The exhibition will tour following its closing at the Portrait Gallery. It will be on view at the Americas Society inNew York City from June 10 to Oct. 18, 2015, then at the National Hispanic Cultural Center in Albuquerque N.M., from Nov. 13 to March 27, 2016.

“In 2004, our museum collaborated with El Museo del Barrio in New York, and the San Antonio Museum of Art with the exhibition ‘Retratos: 2000 Years of Latin American Portraits,’” said  Taína Caragol, curator of Latino art and history of the National Portrait Gallery. However, ‘Portraiture Now: Staging the Self’ initiated a new era of consistent work in this direction to recognize the historical presence and contributions of Latinos to U.S. history and art.”

“Portraiture Now: Staging the Self” features the artwork of David Antonio Cruz, Carlee Fernandez, María Martínez-Cañas, Rachelle Mozman, Karen Miranda Rivadeneira and Michael Vasquez. In the exhibition artists represent narratives remembered or imagined from their own family histories, or superimpose portraits of their loved onto themselves, looking for what is shared or unique in individuality.

“One of the rewarding aspects of this show has been to exhibit the work of artists who are emerging or in the early stages of becoming established,” Caragol said. “Some museums see this as work that carries risks; we embrace it.”    
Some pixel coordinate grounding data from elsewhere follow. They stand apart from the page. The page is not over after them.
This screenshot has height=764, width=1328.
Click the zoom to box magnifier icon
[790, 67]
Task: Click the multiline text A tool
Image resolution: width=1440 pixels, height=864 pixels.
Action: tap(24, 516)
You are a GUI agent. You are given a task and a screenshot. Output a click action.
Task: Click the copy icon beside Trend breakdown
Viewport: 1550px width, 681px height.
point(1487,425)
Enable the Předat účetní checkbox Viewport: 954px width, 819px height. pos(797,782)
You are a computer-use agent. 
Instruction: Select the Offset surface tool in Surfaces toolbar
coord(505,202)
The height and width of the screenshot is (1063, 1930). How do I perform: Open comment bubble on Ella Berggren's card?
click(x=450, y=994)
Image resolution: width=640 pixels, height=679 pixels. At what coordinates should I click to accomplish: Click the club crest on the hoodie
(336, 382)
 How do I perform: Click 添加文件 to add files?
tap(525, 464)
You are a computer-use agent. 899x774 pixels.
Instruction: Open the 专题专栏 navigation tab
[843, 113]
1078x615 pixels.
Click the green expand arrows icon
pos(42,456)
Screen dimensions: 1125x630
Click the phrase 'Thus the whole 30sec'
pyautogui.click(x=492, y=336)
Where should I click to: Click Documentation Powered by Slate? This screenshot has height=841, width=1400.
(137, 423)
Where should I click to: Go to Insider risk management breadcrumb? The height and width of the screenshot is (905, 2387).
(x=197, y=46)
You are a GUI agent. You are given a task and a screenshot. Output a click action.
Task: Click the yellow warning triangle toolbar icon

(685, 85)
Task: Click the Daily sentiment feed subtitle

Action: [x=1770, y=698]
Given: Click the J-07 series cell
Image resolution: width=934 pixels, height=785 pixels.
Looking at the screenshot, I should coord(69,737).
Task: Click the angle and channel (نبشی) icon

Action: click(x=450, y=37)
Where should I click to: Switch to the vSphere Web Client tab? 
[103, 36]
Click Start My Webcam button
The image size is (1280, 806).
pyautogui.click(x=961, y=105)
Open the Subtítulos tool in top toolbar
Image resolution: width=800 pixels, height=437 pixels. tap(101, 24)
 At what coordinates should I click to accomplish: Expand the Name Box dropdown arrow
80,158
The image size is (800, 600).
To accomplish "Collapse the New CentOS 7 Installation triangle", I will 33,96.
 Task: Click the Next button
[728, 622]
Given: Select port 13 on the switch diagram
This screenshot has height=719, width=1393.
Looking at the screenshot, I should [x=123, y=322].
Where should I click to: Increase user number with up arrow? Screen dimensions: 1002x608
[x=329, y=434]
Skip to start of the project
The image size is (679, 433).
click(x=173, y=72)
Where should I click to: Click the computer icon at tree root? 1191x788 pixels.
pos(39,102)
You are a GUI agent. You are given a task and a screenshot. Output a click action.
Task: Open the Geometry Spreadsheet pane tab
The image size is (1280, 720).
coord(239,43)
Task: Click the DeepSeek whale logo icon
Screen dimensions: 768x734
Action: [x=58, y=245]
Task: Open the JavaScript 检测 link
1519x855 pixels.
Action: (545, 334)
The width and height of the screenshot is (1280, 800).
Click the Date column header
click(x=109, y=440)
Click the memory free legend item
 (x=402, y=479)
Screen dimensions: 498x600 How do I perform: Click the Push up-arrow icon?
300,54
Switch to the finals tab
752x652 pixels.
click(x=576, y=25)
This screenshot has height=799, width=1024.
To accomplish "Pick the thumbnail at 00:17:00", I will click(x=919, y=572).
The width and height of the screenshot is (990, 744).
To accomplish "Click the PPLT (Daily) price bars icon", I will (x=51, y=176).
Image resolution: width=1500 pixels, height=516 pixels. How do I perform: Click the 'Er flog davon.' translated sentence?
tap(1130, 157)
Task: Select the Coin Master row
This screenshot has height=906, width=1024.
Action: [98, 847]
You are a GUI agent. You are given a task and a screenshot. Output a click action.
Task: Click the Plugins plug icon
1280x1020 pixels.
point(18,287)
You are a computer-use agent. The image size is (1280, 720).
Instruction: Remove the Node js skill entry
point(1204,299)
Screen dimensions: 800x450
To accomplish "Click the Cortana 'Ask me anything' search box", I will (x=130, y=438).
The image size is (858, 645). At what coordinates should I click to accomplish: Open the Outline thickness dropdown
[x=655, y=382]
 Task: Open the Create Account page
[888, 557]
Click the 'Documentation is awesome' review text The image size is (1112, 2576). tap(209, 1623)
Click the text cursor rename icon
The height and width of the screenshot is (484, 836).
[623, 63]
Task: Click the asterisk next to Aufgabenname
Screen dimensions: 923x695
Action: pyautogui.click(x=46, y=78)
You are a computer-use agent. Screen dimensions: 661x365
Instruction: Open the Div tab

“Portraiture Now: Staging the Self” is presented by the National Portrait Gallery and is made possible through the federal support of the Latino Initiatives Pool, administered by the Smithsonian Latino Center; Univision Communications Inc.; the Stoneridge Fund of Amy and Marc Meadows; and the Rebecca Houser Westcott Fund for “Portraiture Now.”

National Portrait Gallery

The Smithsonian’s National Portrait Gallery tells the history of America through the individuals who have shaped its culture. Through the visual arts, performing arts and new media, the Portrait Gallery portrays poets and presidents, visionaries and villains, actors and activists whose lives tell the American story.

The National Portrait Gallery is part of the Donald W. Reynolds Center for American Art and Portraiture at Eighth and F streets N.W., Washington, D.C. Smithsonian Information: (202) 633-1000. Website: npg.si.edu. Follow the museum on social media at @NPG, Facebook, YouTube, Instagram, and Tumblr.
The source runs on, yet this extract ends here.